Lo sfogo di una docente: «Veniamo trattati come delle cavie»

La riapertura delle scuole il prossimo 11 maggio non fa discutere soltanto in Ticino, ma anche nel resto della Svizzera

Fonte 20 Minuten/Joel Probst
elaborata da Patrick Stopper
Giornalista

ZURIGO - Il prossimo 11 maggio nelle scuole elvetiche torna a suonare la campanella. Lo ha stabilito il Consiglio federale, nell'ambito della seconda tappa nel graduale ritorno alla normalità. E i cantoni hanno dato seguito a tale decisione, scaturendo accesi dibattiti tra favorevoli e contrari. Così in Ticino, ma anche nel resto della Svizzera.

Proprio in vista dell'imminente riapertura delle scuole, una docente argoviese che vuole restare anonima si è rivolta a 20 Minuten, dicendo di avere paura. «Mi chiedo se io debba semplicemente mettere in conto di restare contagiata». Infatti in Argovia, come pure nei cantoni di Basilea e Lucerna, si riparte immediatamente con l'orario regolare. Senza prevedere una suddivisione in gruppi delle classi.

Un solo provvedimento: la distanza - Nella scuola argoviese in cui insegna la docente, l'unica misura prevista è una sorta di “zona protetta” di due metri che gli allievi non possono violare. «È illusorio credere che sia possibile mantenere una distanza di due metri in un'aula scolastica piena».

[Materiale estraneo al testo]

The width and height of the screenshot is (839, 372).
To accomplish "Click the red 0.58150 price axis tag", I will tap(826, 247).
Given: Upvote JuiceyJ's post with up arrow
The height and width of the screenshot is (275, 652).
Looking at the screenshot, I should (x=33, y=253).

Il prossimo 11 maggio la docente entrerà comunque in aula e darà il via alle lezioni. «Ma ho veramente paura. Non vorrei che per questa situazione i miei figli restino senza una madre». La donna ritiene, infatti, che in una classe al completo sia molto alto il rischio di contrarre il virus. «Si fa troppo poco per garantire la sicurezza. E noi docenti e allievi veniamo usati come cavie».

L'associazione dei docenti: «Non siamo contenti» - C'è preoccupazione anche da parte dell'associazione svizzera dei docenti LCH: «Non siamo per niente contenti» delle attuali condizioni quadro, afferma la presidente Dagmar Rösler, su richiesta di 20 Minuten. «Sebbene l'Ufficio federale della sanità pubblica (UFSP) dia delle indicazioni di base, molti aspetti sono poco chiari e danno molto margine di manovra ai cantoni. Non ha senso che non ci sia un'attuazione unitaria per tutta la Svizzera, nonostante il coronavirus sia un problema nazionale».

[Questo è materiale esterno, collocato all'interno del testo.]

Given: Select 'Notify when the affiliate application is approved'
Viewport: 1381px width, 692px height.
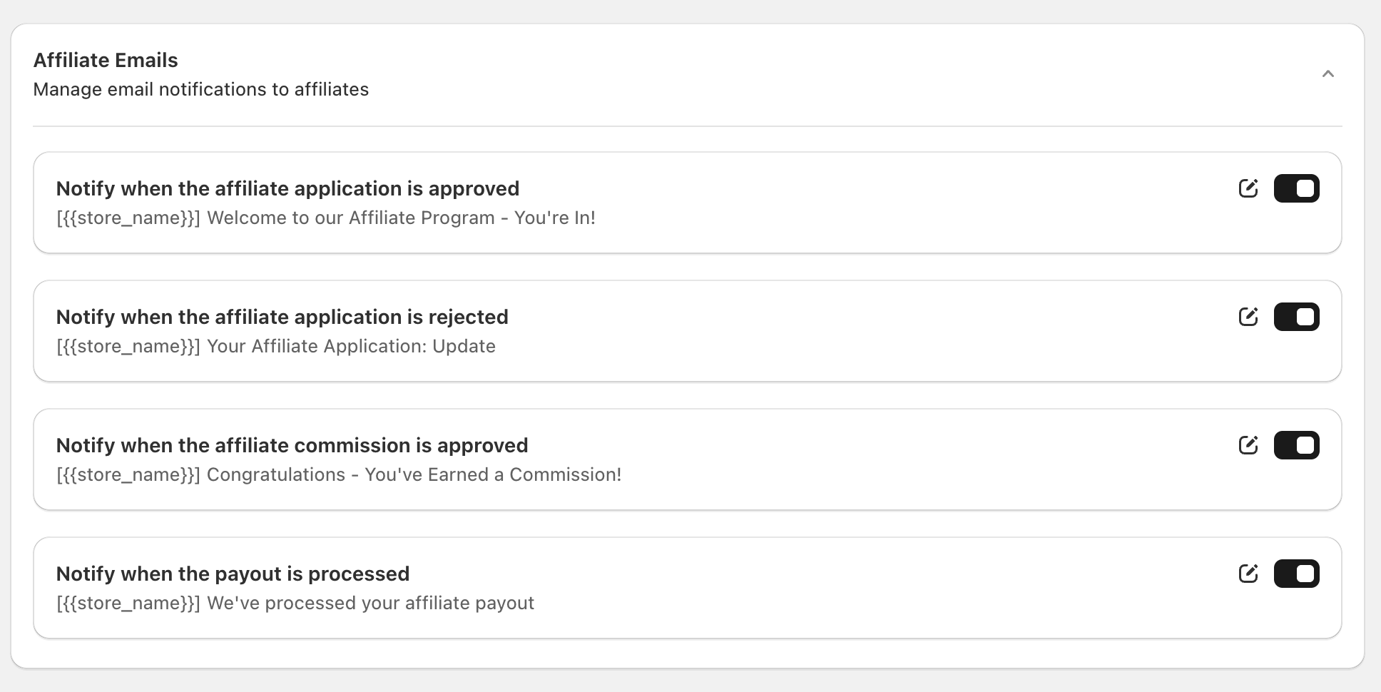Looking at the screenshot, I should pyautogui.click(x=287, y=189).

Secondo Rösler la riapertura delle scuole dovrebbe essere coordinata. «Ho l'impressione che si stia facendo qualcosa, per poi vedere cosa succede». Ma non crede che la mossa dell'UFSP sia stata intenzionale, piuttosto che abbia dovuto assecondare a una troppo grande pressione per la riapertura delle scuole.

La scuola è davvero sicura? - Rösler chiede pertanto delle indicazioni chiare, in quanto allo stato attuale vi sono delle differenze notevoli tra i vari cantoni. Ma non è certo «che a pieno regime la sicurezza di allievi e docenti possa essere garantita». Insomma, Rösler non è ancora convinta che la scuola possa essere un ambiente sicuro.

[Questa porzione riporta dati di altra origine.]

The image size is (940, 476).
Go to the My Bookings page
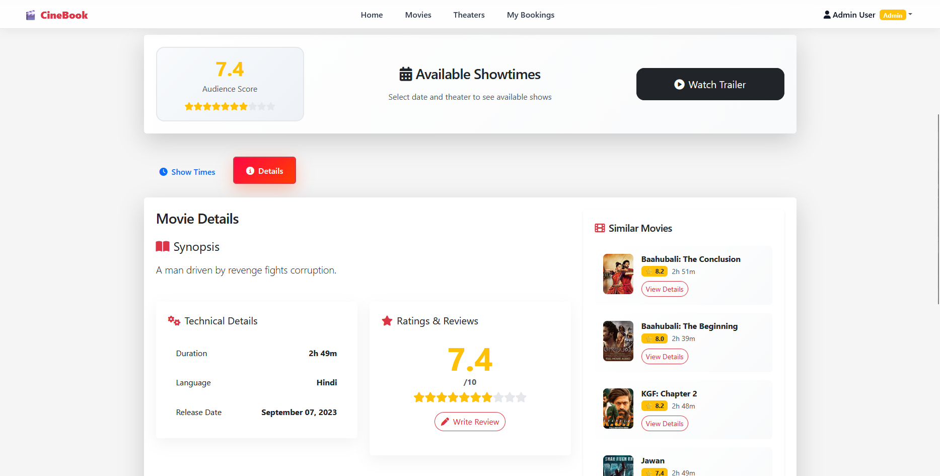[530, 15]
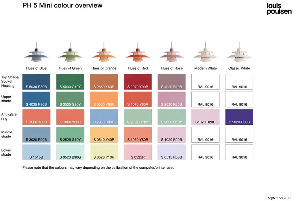Viewport: 296px width, 201px height.
Task: Click the September 2017 date text
Action: pyautogui.click(x=279, y=198)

L'UFSP prevede comunque che i docenti debbano mantenere una distanza di due metri dagli allievi. «Ma siamo onesti, non è possibile applicare con coerenza una misura del genere. Resta da capire come si possa spiegare a distanza un esercizio di matematica a un allievo di prima elementare». Rösler spera quindi che, così come affermato dalle autorità sanitarie federali, i bambini non rappresentino un pericolo per i docenti e viceversa. «Ma capisco la preoccupazione di genitori e docenti» conclude.